- **Metin Seçkisi**:
---------------
CNN Türk'te aktif rol oynayan Çiğdem Anad sanki kendini geri çekti. Bu sizin bilinçli tercihiniz miydi?
Biz CNN Türk'ü işinin ehli bir ekiple gece gündüz çalışarak, tek tek tuğla taşıyarak inşa ettik. Uzun yıllar iyi habercilik yaptık. CNN Türk'te geçen dokuz yılın ardından, kanaldaki sorunları aşma konusunda, kanalın gidişatı hakkında yöneticilerle aynı fikirleri paylaşamadığımızı gördüğüm için ayrılmaya karar verdim. İki yıl önce de ayrıldım. Bugün geriye dönüp baktığımda da doğru karar verdiğimi bir kere daha görüyorum. NTV ise kurumsallığını tamamlamış, oturmuş bir kanal. NTV'nin taşıyıcı kolonlara ihtiyacı yok. Benim yapacağım bir program, NTV'ye bir programlık katkı sağlıyor, bu da yetiyor.
---------------
- **Görev**: Seçkiden "Biz CNN Türk'ü" sözleriyle başlayıp "bu da yetiyor." sözlerine kadar süren bölümü hiç değiştirmeden çıkarın. Aşağıdaki malzeme bu seçkiyle bağlantılı değildir ve ayrı bir malzemedir.

- **Veri Kümesi Kesiti**:
---------------
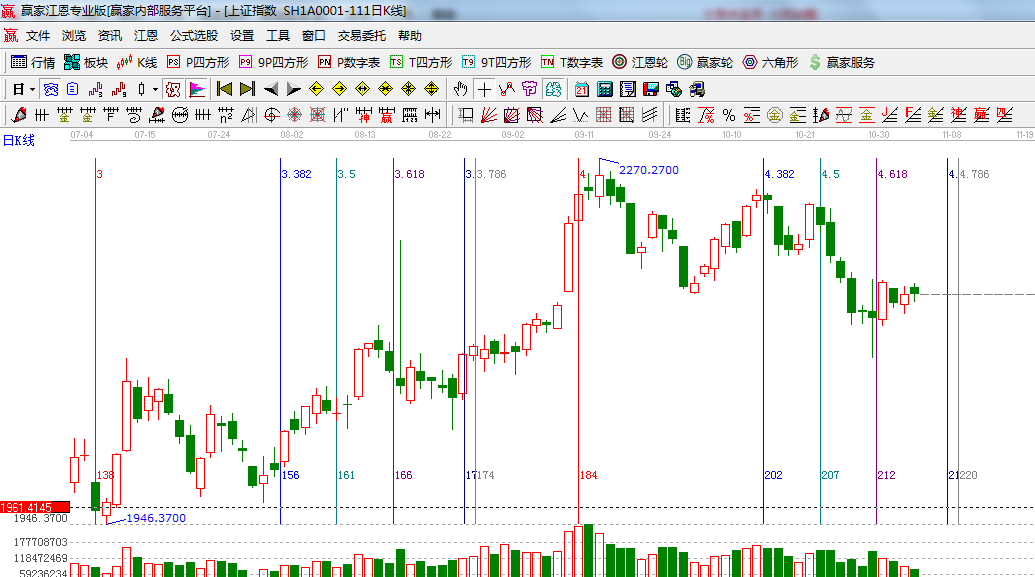
Task: Jump to first bar with skip-to-start arrow
Action: (224, 89)
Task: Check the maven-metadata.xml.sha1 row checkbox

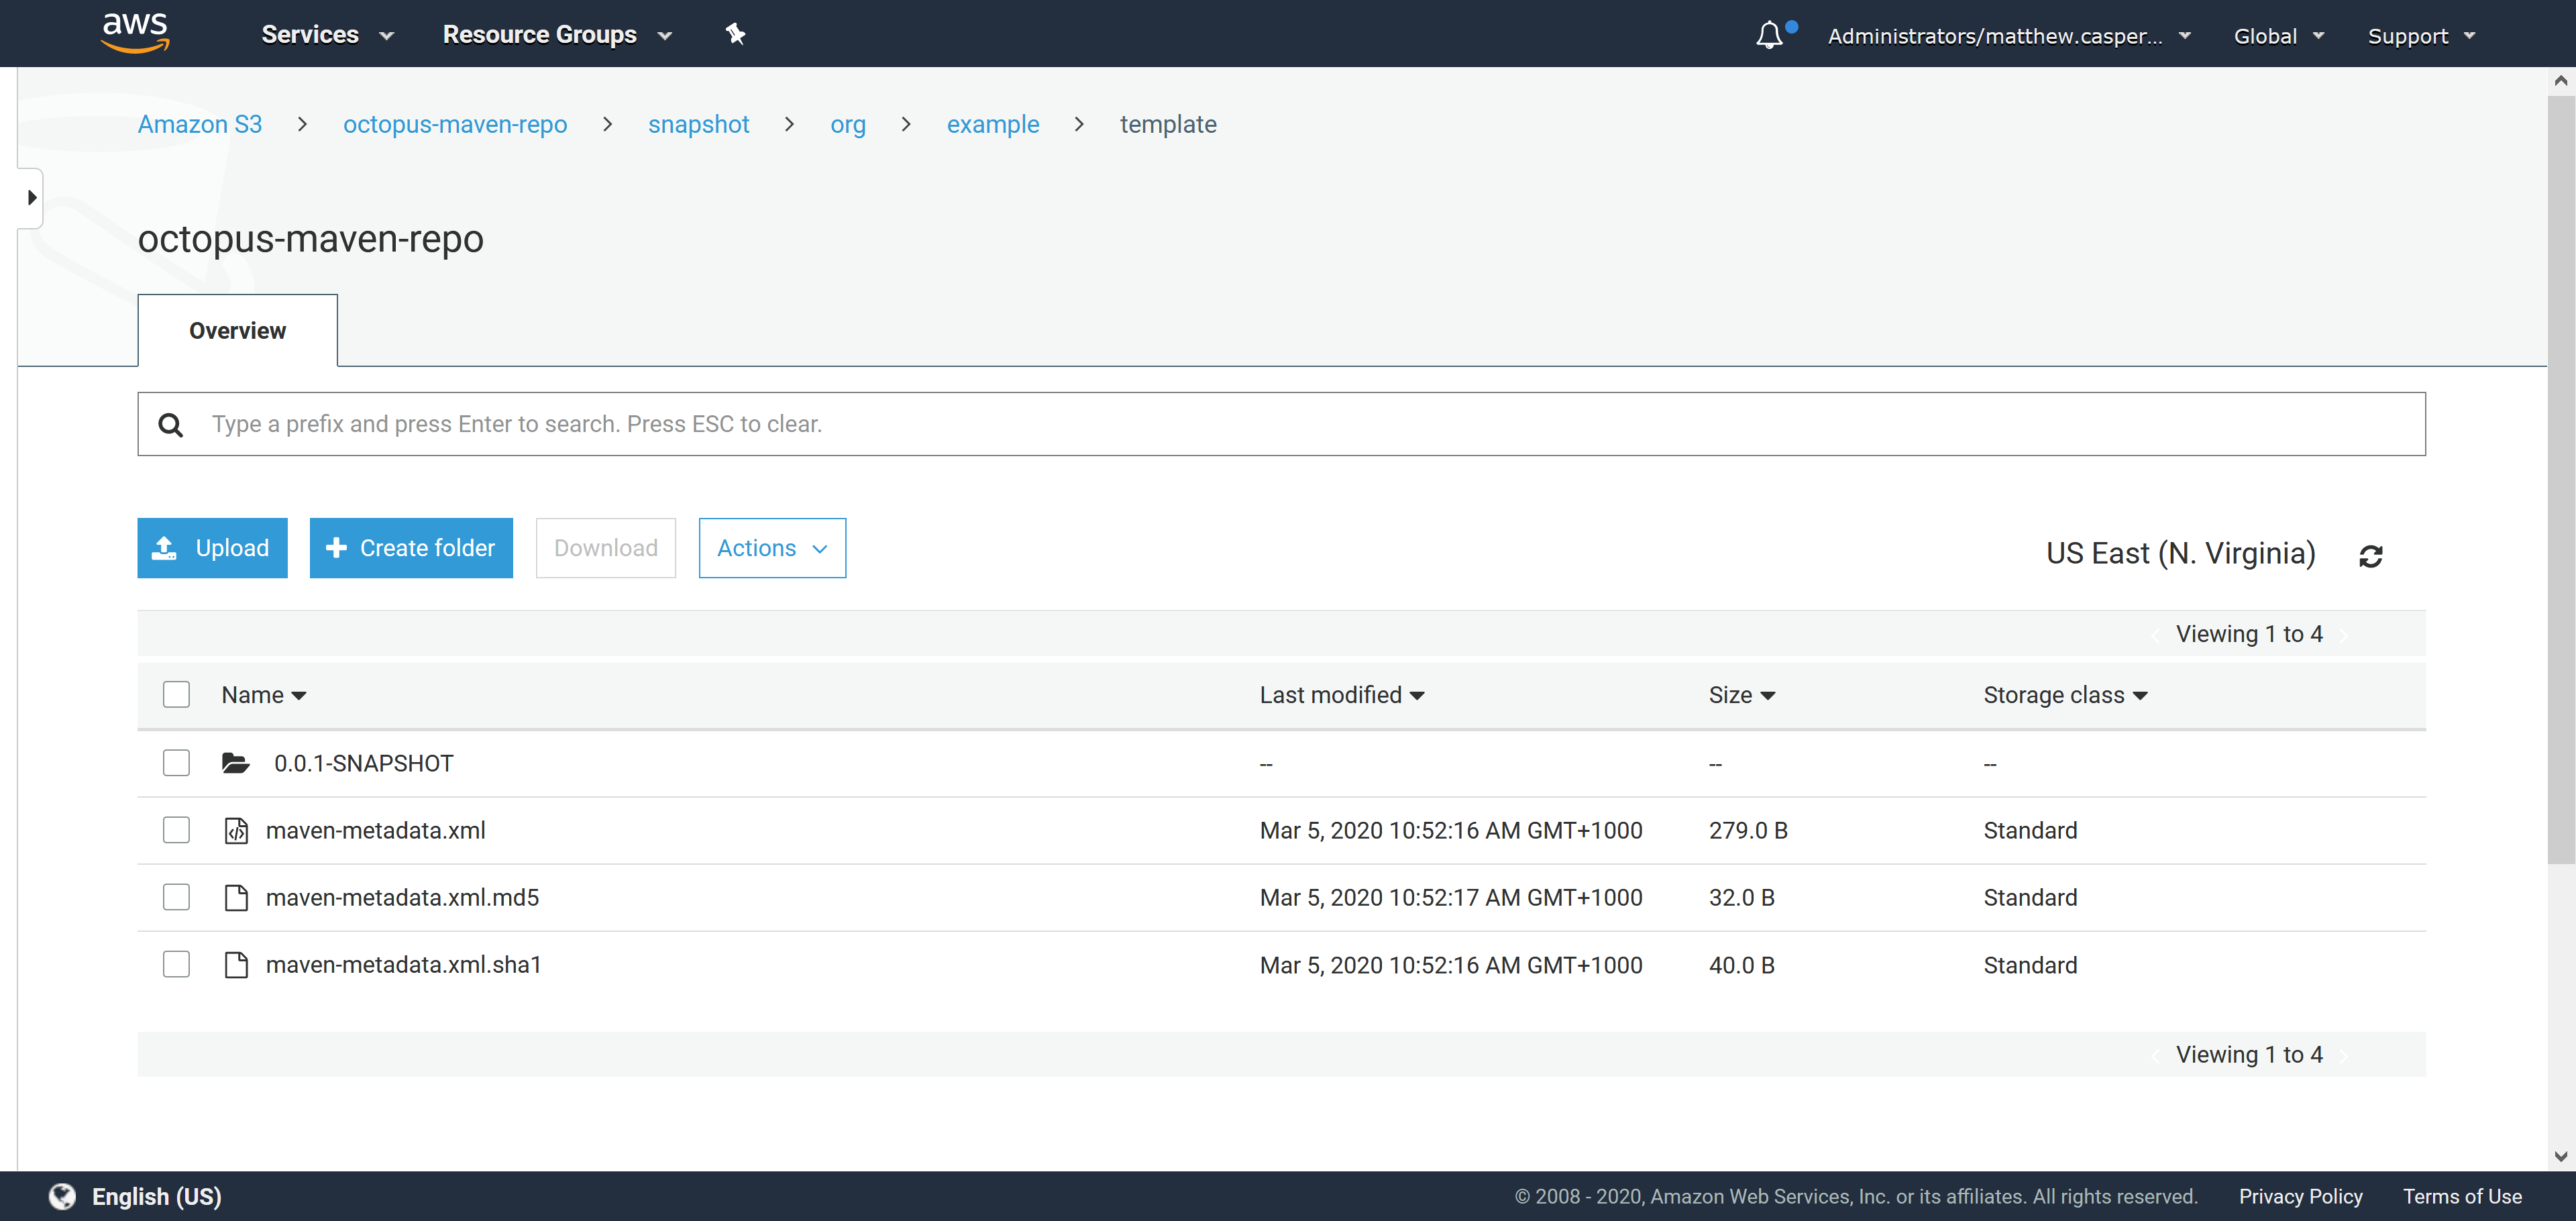Action: pos(176,965)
---------------
- **Çözüm**:
Biz CNN Türk'ü işinin ehli bir ekiple gece gündüz çalışarak, tek tek tuğla taşıyarak inşa ettik. Uzun yıllar iyi habercilik yaptık. CNN Türk'te geçen dokuz yılın ardından, kanaldaki sorunları aşma konusunda, kanalın gidişatı hakkında yöneticilerle aynı fikirleri paylaşamadığımızı gördüğüm için ayrılmaya karar verdim. İki yıl önce de ayrıldım. Bugün geriye dönüp baktığımda da doğru karar verdiğimi bir kere daha görüyorum. NTV ise kurumsallığını tamamlamış, oturmuş bir kanal. NTV'nin taşıyıcı kolonlara ihtiyacı yok. Benim yapacağım bir program, NTV'ye bir programlık katkı sağlıyor, bu da yetiyor.